Lilian Calles Barger is an independent historian, speaker, and podcast host. In her new book, The World Come of Age: An Intellectual History of Liberation Theology, she traces the legacy of liberationism back to its initial rise in the latter half of the 20th century, situating it atop the prior movements and thinkers who paved the way. Her work is vital for understanding the potential for Christian Leftism in the Americas, both then and now.
ECM: In a nutshell, what is liberation theology?
LCB: Liberation theology is a radical theological and social movement that emerged in the late 1960s and 70s. It is a product of the political radicalization of that era. Its key ideas have a much longer history which I have attempted to trace.
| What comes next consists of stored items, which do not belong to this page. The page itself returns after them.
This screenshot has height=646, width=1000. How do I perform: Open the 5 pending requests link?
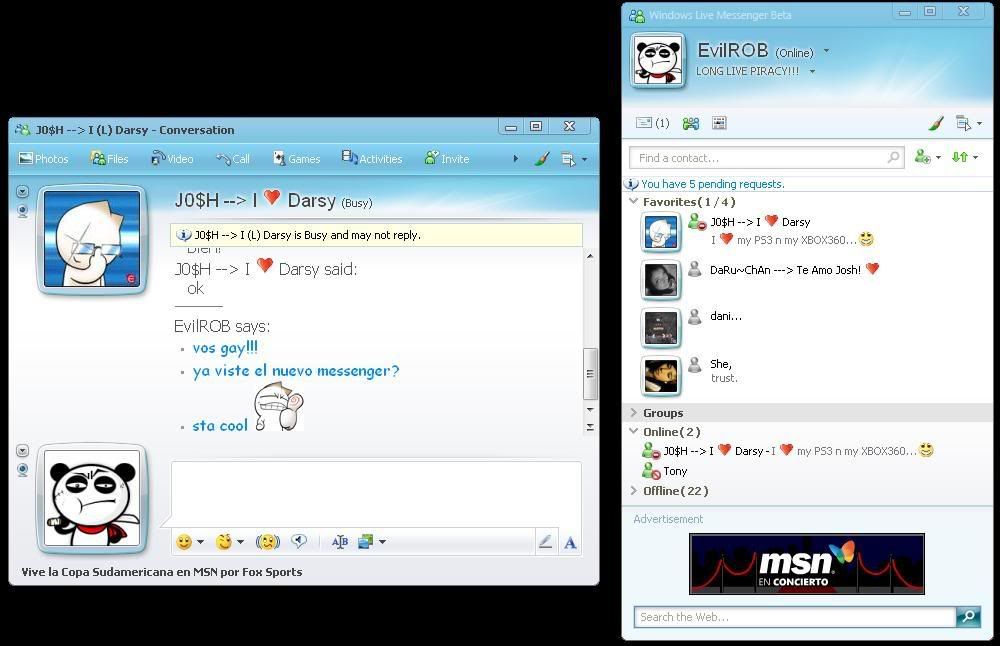712,184
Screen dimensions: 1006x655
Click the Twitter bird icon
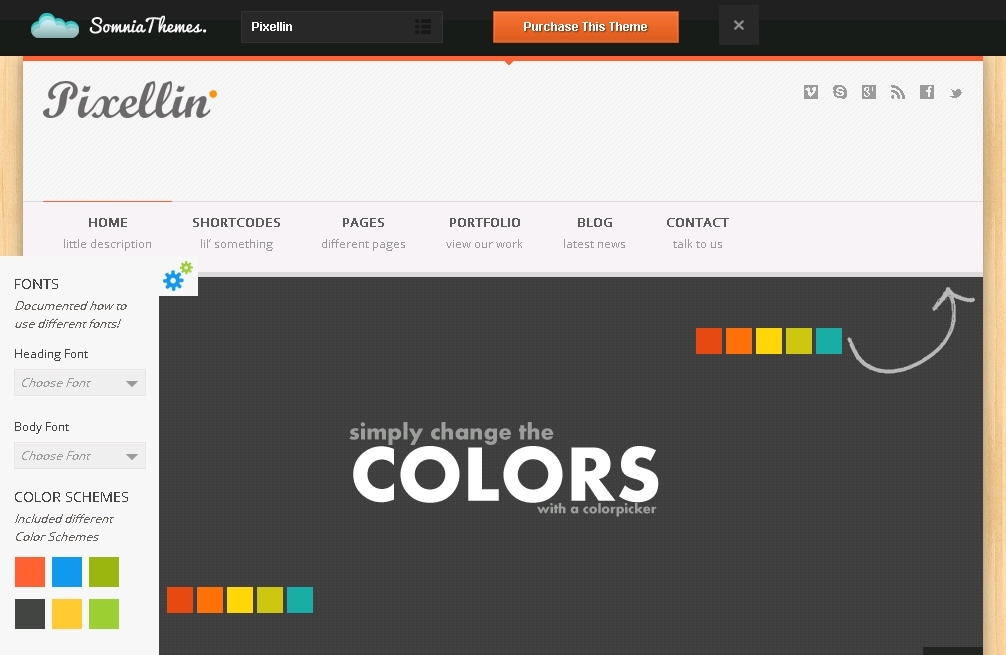(x=956, y=93)
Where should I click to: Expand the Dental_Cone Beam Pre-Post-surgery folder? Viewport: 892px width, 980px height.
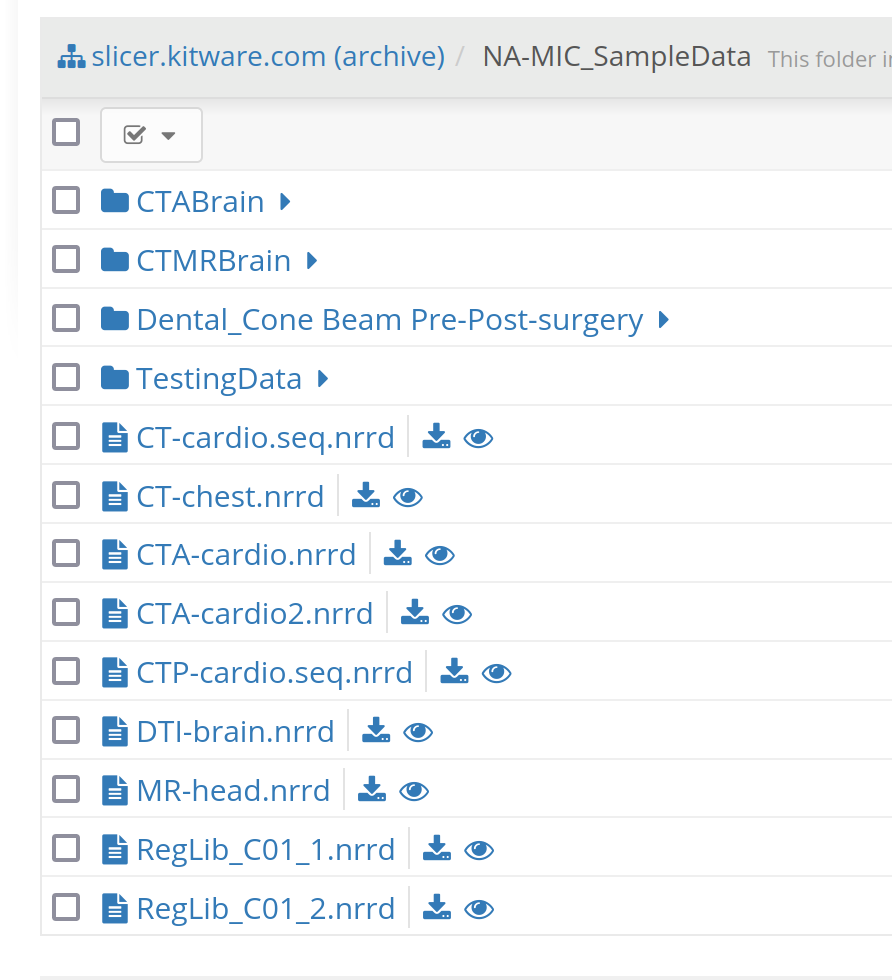click(x=662, y=319)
ECM: You situate liberation theology as part of a shift from transcendence to immanence within theology writ large. What do you mean by that?
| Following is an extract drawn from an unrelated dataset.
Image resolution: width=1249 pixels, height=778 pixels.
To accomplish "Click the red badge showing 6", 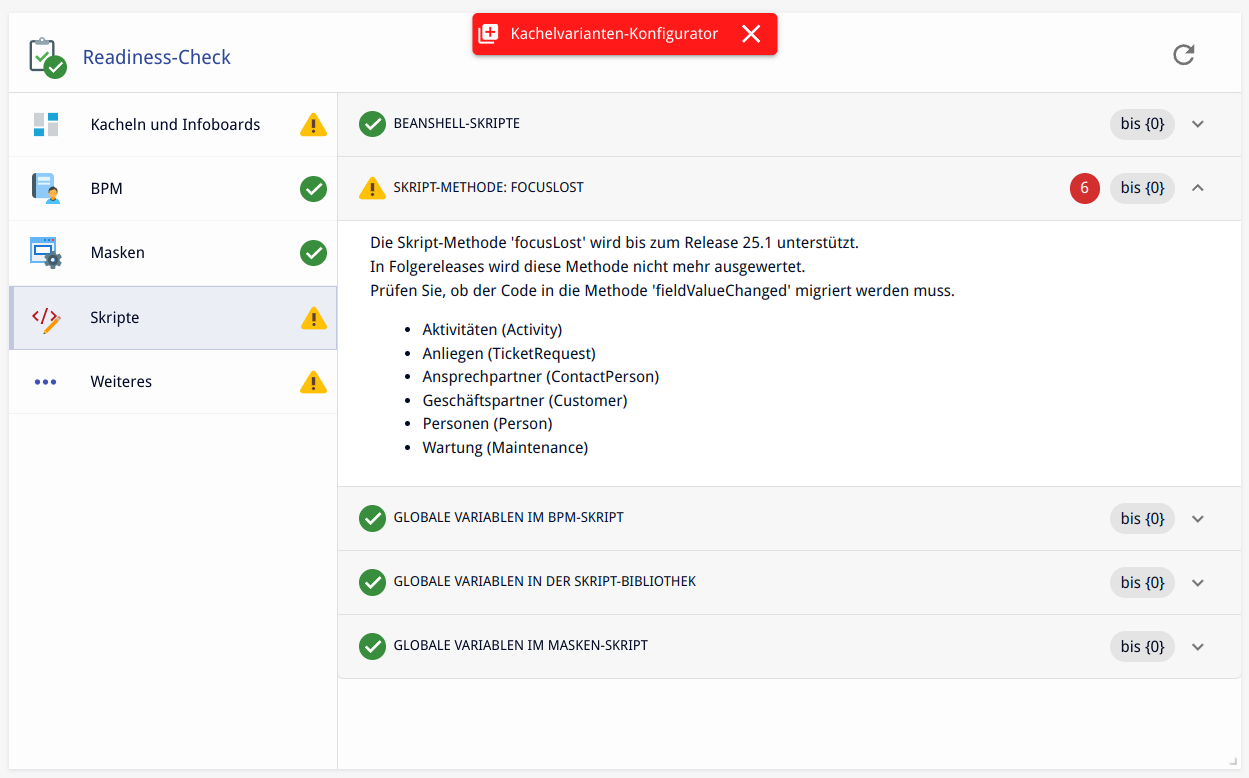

LCB: The tension between transcendence and immanence has been at work in theology for a very long time. At certain points, God has been imagined as a distant, otherworldly figure, while at others, God has been very much an interventionist in human affairs. With the social gospel in the early twentieth century, theologians began to swing decisively in the latter direction, emphasizing a God at work in the everyday of every day. By the 1960s and 70s, liberationists were situating God, not simply among human beings on earth, but specifically among the poor and the oppressed, to advocate on their behalf. God was not only close at hand, but God was found among oppressed people in their struggle against oppression. This was a shift in the character of God from one who had equal universal regard to one who was partial to black people, the poor, and women.
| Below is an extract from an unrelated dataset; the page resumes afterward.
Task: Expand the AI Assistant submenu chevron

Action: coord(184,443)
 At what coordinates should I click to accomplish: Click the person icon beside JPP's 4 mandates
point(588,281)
ECM: How significant were Latin American theologians in affecting this shift?
LCB: They were critical. Liberation theology was an intellectual movement of the Americas, and Latin Americans played an enormous role. In part, this was because Catholicism was so prominent in those nations, and it was very hierarchical. The religious leadership had been very much removed from the people who had developed their own folk Catholicism. So these theologians were working with people in revolutionary situations—they were seeing the poverty, they were seeing the struggle—and they recognized that the theology they learned in Europe and the United States was too esoteric, too hierarchical, and too aloof to grapple with the situations they faced. They began to think about the differences between how theologians think about God and how people in shantytowns think about God. They were trying to capture the popular understanding of God and amplify that voice and give it legitimacy as theology.
Liberationists were active in base ecclesial communities and para-church groups where ordinary people read or heard biblical stories. The people would then express what those passages meant to them in their situation of oppression. One example is the well-known story of the Good Samaritan that becomes a story of oppression by elites and an example of solidarity between the Samaritan and the victim of violence. It is no longer a story of charity but of solidarity. Contact with the grass roots allowed liberation theologians to see the Bible through a different lens and to critique readings that assumed elite objectivity. The text was always political and its interpretation depended on who read it.
ECM: What about black thinkers in the United States?
LCB: There were many of them, but I focus in particular on James Cone. He was trained in modern theology at Garrett Theological Seminary, wrote a dissertation on Karl Barth, and emerged from a very European theological mold. When he graduated, the civil rights movement was ongoing, Black Power was emerging, and he came to think that his theological education could not speak to the black radicals who were rejecting African American churches. He also struggled with how to respond to criticism from Malcolm X, especially the claim that Christianity was a white man’s religion that would always keep black people in bondage. Cone recognized that black people were being oppressed, not only by political systems, but also by religion itself. He joined black pastors and other religious leaders who were calling for a black theology not dependent on white theological categories—one that would speak to and for black people in their freedom struggle. In his work, he tried to develop a fitting response to these problems. The product of this effort—in addition to a serious existential crisis for Cone—was a theology of Black Power.